TRY IT
Take the entries below and print, exactly, the stretch from the line containing "Raise hand in the meeting" through the line containing "Task: Click the Настроить button", both included.

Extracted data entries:
···
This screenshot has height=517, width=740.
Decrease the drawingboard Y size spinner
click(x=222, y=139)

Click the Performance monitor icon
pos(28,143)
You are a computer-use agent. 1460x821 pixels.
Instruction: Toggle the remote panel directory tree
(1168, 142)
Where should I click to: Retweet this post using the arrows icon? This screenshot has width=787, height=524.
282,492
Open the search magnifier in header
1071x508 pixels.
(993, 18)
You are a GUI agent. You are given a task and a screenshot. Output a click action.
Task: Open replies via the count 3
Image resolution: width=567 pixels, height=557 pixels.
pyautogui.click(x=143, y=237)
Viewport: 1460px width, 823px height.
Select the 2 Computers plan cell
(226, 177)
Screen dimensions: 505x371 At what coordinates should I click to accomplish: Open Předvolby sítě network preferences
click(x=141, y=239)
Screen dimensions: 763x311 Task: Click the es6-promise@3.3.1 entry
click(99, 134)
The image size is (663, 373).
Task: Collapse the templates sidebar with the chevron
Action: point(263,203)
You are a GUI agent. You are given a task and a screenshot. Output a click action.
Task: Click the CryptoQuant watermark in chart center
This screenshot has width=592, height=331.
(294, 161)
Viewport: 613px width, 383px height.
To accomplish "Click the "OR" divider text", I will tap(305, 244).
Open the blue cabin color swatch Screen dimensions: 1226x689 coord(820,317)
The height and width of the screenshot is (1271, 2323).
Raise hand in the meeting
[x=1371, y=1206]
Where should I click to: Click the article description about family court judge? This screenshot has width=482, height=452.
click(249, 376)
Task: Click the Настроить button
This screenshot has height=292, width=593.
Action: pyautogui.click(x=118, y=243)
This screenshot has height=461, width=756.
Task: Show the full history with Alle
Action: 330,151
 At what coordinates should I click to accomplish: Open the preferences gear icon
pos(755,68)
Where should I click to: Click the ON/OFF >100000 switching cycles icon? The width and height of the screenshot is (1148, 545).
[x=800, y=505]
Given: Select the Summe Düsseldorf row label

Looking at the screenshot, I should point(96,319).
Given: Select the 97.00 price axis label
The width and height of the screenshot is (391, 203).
···
EXPECTED OUTPUT
Raise hand in the meeting
[x=1371, y=1206]
Where should I click to: Click the article description about family court judge? This screenshot has width=482, height=452.
click(249, 376)
Task: Click the Настроить button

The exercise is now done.